> [TASK GOAL] Every line of the material must be restated exactly, though not its pictures.
──────── MATERIAL TO PROCESS
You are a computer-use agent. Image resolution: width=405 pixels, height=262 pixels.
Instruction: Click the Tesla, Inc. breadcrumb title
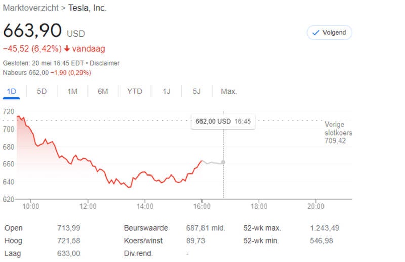point(88,8)
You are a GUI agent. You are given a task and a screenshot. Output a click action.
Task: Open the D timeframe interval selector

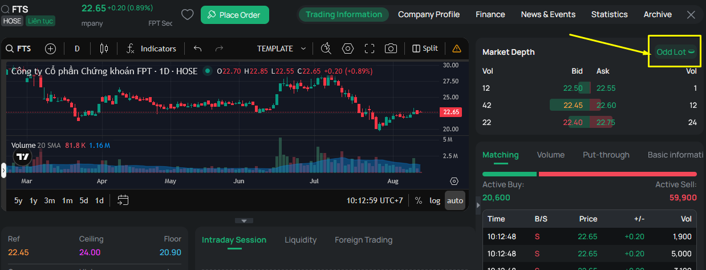pos(77,49)
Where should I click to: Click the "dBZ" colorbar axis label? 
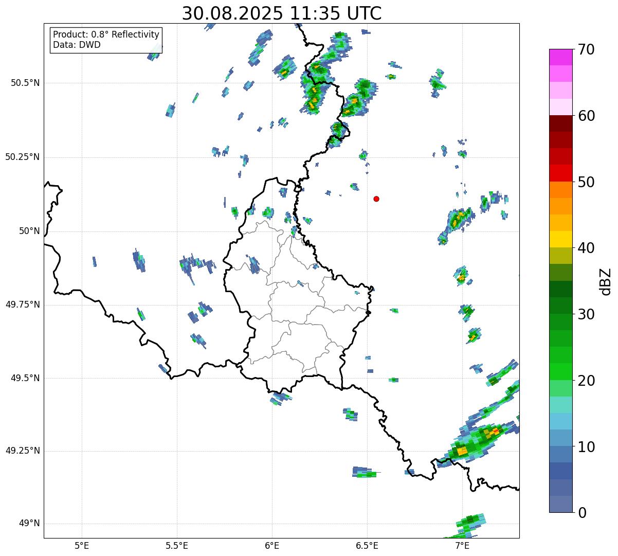(x=606, y=281)
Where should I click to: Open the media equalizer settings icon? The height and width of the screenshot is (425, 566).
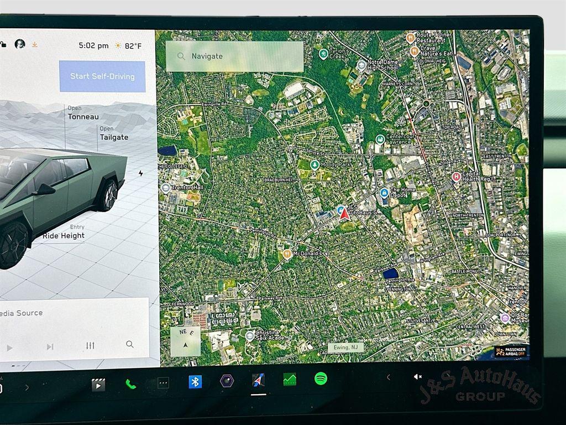pos(90,345)
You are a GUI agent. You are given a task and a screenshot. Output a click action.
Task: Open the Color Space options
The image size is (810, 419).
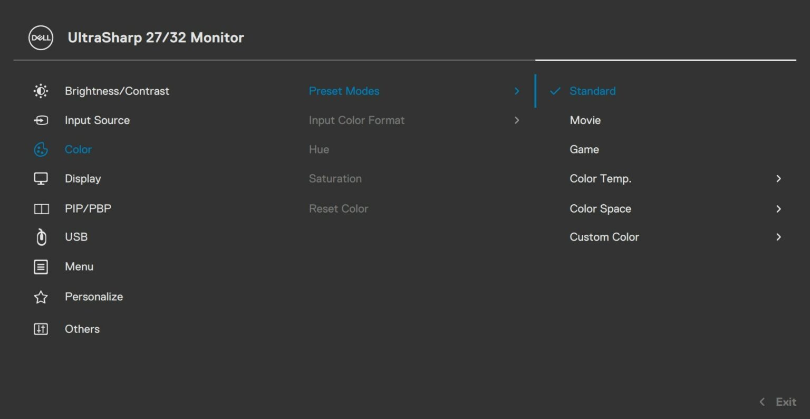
────────────────
> [ANSWER BELOW]
You are a computer-use agent. Image resolution: width=405 pixels, height=262 pixels.
Instruction: Click the Tesla, Inc. breadcrumb title
point(88,8)
You are a GUI agent. You are given a task and a screenshot. Output a click action.
Task: Open the D timeframe interval selector

pos(77,49)
Where should I click to: Click the "dBZ" colorbar axis label? 
(x=606, y=281)
Where should I click to: Open the media equalizer settings icon? The height and width of the screenshot is (425, 566).
pos(90,345)
You are a GUI agent. You are given a task and a screenshot. Output a click action.
Task: Open the Color Space options
The image size is (810, 419).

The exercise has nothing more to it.